THE BLOG

Dating After Cancer: My Do's and Don'ts

31/03/2014 16:08 BST | Updated 31/05/2014 10:59 BST

I am going to be upfront about this. Cancer is a great way to weed out the duffs. To sift the men from the boys. It really reveals what type of partner you have and the true nature of your relationship. Granted, it might be a little radical as a strategy of choice. But as I had always been a bit of a beacon for dysfunctional men, I am more than a little happy with my experiment!

So here goes.

After a long period of hibernation courtesy of my oncologist, I decided it might be nice to trust the male species again and go on the odd date... But when I wondered, is it the right time to lob cancer into the conversation? Too early and I appear needy. Too late and I run the risk of falling too deep before being rejected and wishing I had protected myself earlier by shaking out the "It's not you, it's me" specimens!

So let me give you both examples of my dating experiences after cancer.

It seems the sensible advice out there in twitter land recommends date three to be about the right time to sidle up to the subject. But what I discovered is that I am still attracted, despite my acupuncturist best efforts, to doing things at dizzying speeds. And even with my newfound wisdom and assertions that I didn't need a full on relationship again, I realised I didn't do semi detached very well either.

So meet the one that wasn't the one, man number one; after lots of banter and seemingly plenty in common, I judged it about right to throw in the c word. It was a tense moment. Whichever way I tried to introduce it into the conversation it felt clumsy and contrived. So I played it down. I emphasised that I was healthy now. I didn't even mention bowels! But despite assurances that it did not 'freak him out' the lack of questions and the speed in which he left was enough of a sign that this was the last I would see of him. And it turned out to be the last I heard from him as well! He had calculated his return on his emotional investment and obviously found it worthless.

And if I hear you collectively shout "Ah, but you haven't met the right bloke yet" you would of course have been right. It turns out I got conned by a cad. I know that. You know that. But there was more..

Man number two... the one.

I met the one when I was in remission the first time around. He was very kind. He seemed different. And he had a VERY NICE FACE. I calculated he could take it earlier. And so I lobbed it into his wine glass on date two.

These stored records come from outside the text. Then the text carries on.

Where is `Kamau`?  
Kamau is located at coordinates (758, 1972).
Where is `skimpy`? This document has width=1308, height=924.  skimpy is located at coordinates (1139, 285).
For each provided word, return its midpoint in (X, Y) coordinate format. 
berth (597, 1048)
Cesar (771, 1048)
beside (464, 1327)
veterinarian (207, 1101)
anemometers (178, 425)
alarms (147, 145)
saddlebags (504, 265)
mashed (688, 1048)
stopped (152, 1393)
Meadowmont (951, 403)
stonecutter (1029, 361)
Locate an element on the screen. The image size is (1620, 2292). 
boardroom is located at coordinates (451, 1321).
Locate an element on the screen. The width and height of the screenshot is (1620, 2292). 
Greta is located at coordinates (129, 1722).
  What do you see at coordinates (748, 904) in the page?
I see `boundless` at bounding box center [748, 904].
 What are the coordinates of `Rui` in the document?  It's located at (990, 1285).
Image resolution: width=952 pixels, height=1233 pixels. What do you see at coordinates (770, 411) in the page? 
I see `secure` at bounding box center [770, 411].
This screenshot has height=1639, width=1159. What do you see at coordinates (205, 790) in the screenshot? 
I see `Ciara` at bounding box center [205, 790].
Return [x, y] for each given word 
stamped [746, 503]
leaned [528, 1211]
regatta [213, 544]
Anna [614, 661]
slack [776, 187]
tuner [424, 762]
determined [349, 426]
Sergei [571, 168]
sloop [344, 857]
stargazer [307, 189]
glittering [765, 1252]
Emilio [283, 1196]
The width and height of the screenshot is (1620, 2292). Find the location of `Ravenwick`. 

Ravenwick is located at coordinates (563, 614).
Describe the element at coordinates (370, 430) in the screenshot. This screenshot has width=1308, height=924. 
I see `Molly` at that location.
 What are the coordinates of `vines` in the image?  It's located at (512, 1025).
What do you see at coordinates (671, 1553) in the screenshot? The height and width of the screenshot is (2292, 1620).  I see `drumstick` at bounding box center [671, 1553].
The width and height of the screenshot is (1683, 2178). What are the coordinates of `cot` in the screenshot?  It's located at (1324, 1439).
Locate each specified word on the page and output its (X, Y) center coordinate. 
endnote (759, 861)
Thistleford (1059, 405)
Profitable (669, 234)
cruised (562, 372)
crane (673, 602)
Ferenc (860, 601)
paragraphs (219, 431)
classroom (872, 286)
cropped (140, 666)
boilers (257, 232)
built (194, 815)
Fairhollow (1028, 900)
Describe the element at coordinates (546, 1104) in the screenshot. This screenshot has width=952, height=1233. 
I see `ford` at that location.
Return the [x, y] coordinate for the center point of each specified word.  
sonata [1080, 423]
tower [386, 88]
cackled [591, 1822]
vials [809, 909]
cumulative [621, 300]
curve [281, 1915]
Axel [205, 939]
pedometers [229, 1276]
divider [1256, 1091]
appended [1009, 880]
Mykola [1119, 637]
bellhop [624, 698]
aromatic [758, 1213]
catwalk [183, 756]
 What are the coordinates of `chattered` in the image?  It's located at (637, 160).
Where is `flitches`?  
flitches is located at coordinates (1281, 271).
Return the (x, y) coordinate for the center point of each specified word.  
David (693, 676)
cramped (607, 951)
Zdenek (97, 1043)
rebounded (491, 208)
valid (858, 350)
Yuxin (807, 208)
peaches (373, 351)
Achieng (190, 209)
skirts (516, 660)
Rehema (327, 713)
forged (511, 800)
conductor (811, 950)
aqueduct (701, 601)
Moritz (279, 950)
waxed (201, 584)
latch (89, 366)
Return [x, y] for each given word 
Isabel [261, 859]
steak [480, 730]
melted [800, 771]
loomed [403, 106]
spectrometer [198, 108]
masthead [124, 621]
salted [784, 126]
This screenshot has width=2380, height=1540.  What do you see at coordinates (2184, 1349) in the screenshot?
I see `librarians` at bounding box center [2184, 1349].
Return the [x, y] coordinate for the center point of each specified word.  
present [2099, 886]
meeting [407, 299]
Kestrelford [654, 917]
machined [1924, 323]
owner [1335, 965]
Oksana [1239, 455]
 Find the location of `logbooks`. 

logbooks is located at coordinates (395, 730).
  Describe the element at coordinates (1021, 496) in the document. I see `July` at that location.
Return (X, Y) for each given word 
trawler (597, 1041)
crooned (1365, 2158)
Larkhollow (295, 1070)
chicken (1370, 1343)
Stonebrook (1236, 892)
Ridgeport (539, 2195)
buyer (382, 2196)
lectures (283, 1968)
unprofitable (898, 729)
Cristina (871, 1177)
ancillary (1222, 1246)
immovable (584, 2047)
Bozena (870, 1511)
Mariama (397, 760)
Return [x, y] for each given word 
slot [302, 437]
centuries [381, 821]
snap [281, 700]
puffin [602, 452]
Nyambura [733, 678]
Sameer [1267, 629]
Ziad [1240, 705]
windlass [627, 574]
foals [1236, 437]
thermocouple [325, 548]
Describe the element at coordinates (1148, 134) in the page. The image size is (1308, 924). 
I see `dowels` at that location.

He was utterly wonderful and restored my faith in men.

Six weeks later and we were still going strong. And then I relapsed. This wasn't in the calendar or my to do lists. I gave him the chance to scarper. Of course he didn't. He stayed through everything that has been thrown at me since (liver operations and various complications and endless scans), showing gentleness, compassion and extreme love.

He is very precious and we are getting married. You can all breathe a sigh of relief now. I am very happy. I didn't need a research study (yes there is one from oncology research) to tell me that couples who deal with things like cancer together become even closer. But it was nice to read that married people live 20% longer so we had better get on with it!

It seems another world since last summer when after two operations and yet more holes in my body, John (as this is his name) wistfully remarked "Didn't dating used to be a lot easier than this?" And then wheeled me out of the John Radcliffe for what I hope was the last time.

I think he may well have been right.